▶ What the task requires
Without altering a single word, repeat the records that follow.

▶ Data in this exercise
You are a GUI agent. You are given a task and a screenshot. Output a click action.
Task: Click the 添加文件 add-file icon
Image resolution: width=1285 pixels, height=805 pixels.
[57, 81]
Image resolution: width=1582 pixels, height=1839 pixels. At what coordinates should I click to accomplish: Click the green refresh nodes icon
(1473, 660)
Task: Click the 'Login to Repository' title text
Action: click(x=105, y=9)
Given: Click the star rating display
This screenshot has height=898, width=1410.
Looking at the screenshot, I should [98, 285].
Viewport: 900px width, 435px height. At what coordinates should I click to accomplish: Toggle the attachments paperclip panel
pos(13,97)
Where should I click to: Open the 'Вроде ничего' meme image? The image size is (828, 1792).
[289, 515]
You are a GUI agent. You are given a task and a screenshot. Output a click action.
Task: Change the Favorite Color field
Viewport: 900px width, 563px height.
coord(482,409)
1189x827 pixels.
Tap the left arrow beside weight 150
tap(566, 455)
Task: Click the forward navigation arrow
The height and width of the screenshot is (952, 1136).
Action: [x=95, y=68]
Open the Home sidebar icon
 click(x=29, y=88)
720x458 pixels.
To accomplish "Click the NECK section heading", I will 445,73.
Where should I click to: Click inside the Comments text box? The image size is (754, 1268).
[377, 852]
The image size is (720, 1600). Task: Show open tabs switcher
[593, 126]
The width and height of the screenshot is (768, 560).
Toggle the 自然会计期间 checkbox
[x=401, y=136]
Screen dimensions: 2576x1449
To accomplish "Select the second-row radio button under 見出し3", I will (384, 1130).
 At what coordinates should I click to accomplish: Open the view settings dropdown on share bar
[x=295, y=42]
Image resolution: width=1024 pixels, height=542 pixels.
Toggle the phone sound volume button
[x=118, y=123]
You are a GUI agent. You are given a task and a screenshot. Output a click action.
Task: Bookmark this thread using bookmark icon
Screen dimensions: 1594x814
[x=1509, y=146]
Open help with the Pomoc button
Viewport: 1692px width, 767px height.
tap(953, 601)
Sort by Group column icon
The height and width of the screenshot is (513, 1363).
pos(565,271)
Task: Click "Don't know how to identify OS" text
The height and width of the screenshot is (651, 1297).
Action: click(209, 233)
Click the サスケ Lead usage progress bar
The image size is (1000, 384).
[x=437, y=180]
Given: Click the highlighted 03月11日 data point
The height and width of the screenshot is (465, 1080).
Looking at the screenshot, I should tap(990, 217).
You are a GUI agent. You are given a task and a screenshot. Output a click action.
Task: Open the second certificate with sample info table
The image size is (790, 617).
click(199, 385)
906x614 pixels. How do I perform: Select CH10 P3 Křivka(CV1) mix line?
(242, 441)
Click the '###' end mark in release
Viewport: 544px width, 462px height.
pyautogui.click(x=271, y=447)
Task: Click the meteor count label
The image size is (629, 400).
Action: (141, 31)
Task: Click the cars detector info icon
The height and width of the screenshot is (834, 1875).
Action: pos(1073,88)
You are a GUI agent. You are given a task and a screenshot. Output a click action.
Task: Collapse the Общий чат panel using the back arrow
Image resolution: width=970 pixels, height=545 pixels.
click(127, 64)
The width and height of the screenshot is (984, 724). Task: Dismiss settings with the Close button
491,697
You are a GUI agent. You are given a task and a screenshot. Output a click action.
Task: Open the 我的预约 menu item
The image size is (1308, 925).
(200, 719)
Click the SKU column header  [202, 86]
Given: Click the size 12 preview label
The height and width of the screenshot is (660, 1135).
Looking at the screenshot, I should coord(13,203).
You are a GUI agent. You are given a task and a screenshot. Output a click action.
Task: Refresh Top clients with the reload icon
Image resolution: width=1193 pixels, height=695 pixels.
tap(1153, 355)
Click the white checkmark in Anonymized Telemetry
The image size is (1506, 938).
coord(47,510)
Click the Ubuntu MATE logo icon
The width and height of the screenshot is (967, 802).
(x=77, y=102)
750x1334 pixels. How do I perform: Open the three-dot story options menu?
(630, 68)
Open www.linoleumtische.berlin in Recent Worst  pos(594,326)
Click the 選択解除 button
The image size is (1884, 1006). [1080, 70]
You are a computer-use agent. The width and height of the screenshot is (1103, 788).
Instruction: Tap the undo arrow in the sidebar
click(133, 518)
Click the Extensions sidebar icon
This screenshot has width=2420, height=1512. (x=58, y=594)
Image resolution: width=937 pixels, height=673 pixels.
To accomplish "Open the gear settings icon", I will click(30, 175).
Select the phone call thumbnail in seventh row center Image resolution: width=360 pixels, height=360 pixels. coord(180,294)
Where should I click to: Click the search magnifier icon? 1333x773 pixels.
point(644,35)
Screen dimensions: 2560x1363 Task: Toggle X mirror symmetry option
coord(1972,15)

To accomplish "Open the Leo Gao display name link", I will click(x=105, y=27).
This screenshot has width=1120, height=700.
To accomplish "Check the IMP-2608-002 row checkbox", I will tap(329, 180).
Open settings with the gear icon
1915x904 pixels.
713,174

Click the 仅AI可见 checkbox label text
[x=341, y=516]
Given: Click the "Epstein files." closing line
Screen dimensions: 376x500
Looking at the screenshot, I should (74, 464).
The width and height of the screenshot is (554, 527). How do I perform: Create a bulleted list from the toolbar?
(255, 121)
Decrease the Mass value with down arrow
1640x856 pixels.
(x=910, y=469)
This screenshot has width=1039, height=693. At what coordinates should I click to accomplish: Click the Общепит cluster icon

▶ Solution
You are a GUI agent. You are given a task and a screenshot. Output a click action.
Task: Click the 添加文件 add-file icon
Image resolution: width=1285 pixels, height=805 pixels.
[57, 81]
Image resolution: width=1582 pixels, height=1839 pixels. At what coordinates should I click to accomplish: Click the green refresh nodes icon
(1473, 660)
Task: Click the 'Login to Repository' title text
Action: click(x=105, y=9)
Given: Click the star rating display
This screenshot has height=898, width=1410.
Looking at the screenshot, I should [98, 285].
Viewport: 900px width, 435px height. At what coordinates should I click to accomplish: Toggle the attachments paperclip panel
pos(13,97)
Where should I click to: Open the 'Вроде ничего' meme image? The image size is (828, 1792).
[289, 515]
You are a GUI agent. You are given a task and a screenshot. Output a click action.
Task: Change the Favorite Color field
Viewport: 900px width, 563px height.
coord(482,409)
1189x827 pixels.
Tap the left arrow beside weight 150
tap(566, 455)
Task: Click the forward navigation arrow
The height and width of the screenshot is (952, 1136).
Action: [x=95, y=68]
Open the Home sidebar icon
 click(x=29, y=88)
720x458 pixels.
To accomplish "Click the NECK section heading", I will 445,73.
Where should I click to: Click inside the Comments text box? The image size is (754, 1268).
[377, 852]
The image size is (720, 1600). Task: Show open tabs switcher
[593, 126]
The width and height of the screenshot is (768, 560).
Toggle the 自然会计期间 checkbox
[x=401, y=136]
Screen dimensions: 2576x1449
To accomplish "Select the second-row radio button under 見出し3", I will (384, 1130).
 At what coordinates should I click to accomplish: Open the view settings dropdown on share bar
[x=295, y=42]
Image resolution: width=1024 pixels, height=542 pixels.
Toggle the phone sound volume button
[x=118, y=123]
You are a GUI agent. You are given a task and a screenshot. Output a click action.
Task: Bookmark this thread using bookmark icon
Screen dimensions: 1594x814
[x=1509, y=146]
Open help with the Pomoc button
Viewport: 1692px width, 767px height.
tap(953, 601)
Sort by Group column icon
The height and width of the screenshot is (513, 1363).
pos(565,271)
Task: Click "Don't know how to identify OS" text
The height and width of the screenshot is (651, 1297).
Action: click(209, 233)
Click the サスケ Lead usage progress bar
The image size is (1000, 384).
[x=437, y=180]
Given: Click the highlighted 03月11日 data point
The height and width of the screenshot is (465, 1080).
Looking at the screenshot, I should tap(990, 217).
You are a GUI agent. You are given a task and a screenshot. Output a click action.
Task: Open the second certificate with sample info table
The image size is (790, 617).
click(199, 385)
906x614 pixels. How do I perform: Select CH10 P3 Křivka(CV1) mix line?
(242, 441)
Click the '###' end mark in release
Viewport: 544px width, 462px height.
pyautogui.click(x=271, y=447)
Task: Click the meteor count label
The image size is (629, 400).
Action: (141, 31)
Task: Click the cars detector info icon
The height and width of the screenshot is (834, 1875).
Action: pos(1073,88)
You are a GUI agent. You are given a task and a screenshot. Output a click action.
Task: Collapse the Общий чат panel using the back arrow
Image resolution: width=970 pixels, height=545 pixels.
click(127, 64)
The width and height of the screenshot is (984, 724). Task: Dismiss settings with the Close button
491,697
You are a GUI agent. You are given a task and a screenshot. Output a click action.
Task: Open the 我的预约 menu item
The image size is (1308, 925).
(200, 719)
Click the SKU column header  [202, 86]
Given: Click the size 12 preview label
The height and width of the screenshot is (660, 1135).
Looking at the screenshot, I should coord(13,203).
You are a GUI agent. You are given a task and a screenshot. Output a click action.
Task: Refresh Top clients with the reload icon
Image resolution: width=1193 pixels, height=695 pixels.
tap(1153, 355)
Click the white checkmark in Anonymized Telemetry
The image size is (1506, 938).
coord(47,510)
Click the Ubuntu MATE logo icon
The width and height of the screenshot is (967, 802).
(x=77, y=102)
750x1334 pixels. How do I perform: Open the three-dot story options menu?
(630, 68)
Open www.linoleumtische.berlin in Recent Worst  pos(594,326)
Click the 選択解除 button
The image size is (1884, 1006). [1080, 70]
You are a computer-use agent. The width and height of the screenshot is (1103, 788).
Instruction: Tap the undo arrow in the sidebar
click(133, 518)
Click the Extensions sidebar icon
This screenshot has width=2420, height=1512. (x=58, y=594)
Image resolution: width=937 pixels, height=673 pixels.
To accomplish "Open the gear settings icon", I will click(30, 175).
Select the phone call thumbnail in seventh row center Image resolution: width=360 pixels, height=360 pixels. coord(180,294)
Where should I click to: Click the search magnifier icon? 1333x773 pixels.
point(644,35)
Screen dimensions: 2560x1363 Task: Toggle X mirror symmetry option
coord(1972,15)

To accomplish "Open the Leo Gao display name link", I will click(x=105, y=27).
This screenshot has width=1120, height=700.
To accomplish "Check the IMP-2608-002 row checkbox", I will tap(329, 180).
Open settings with the gear icon
1915x904 pixels.
713,174

Click the 仅AI可见 checkbox label text
[x=341, y=516]
Given: Click the "Epstein files." closing line
Screen dimensions: 376x500
Looking at the screenshot, I should (74, 464).
The width and height of the screenshot is (554, 527). How do I perform: Create a bulleted list from the toolbar?
(255, 121)
Decrease the Mass value with down arrow
1640x856 pixels.
(x=910, y=469)
This screenshot has width=1039, height=693. At what coordinates should I click to accomplish: Click the Общепит cluster icon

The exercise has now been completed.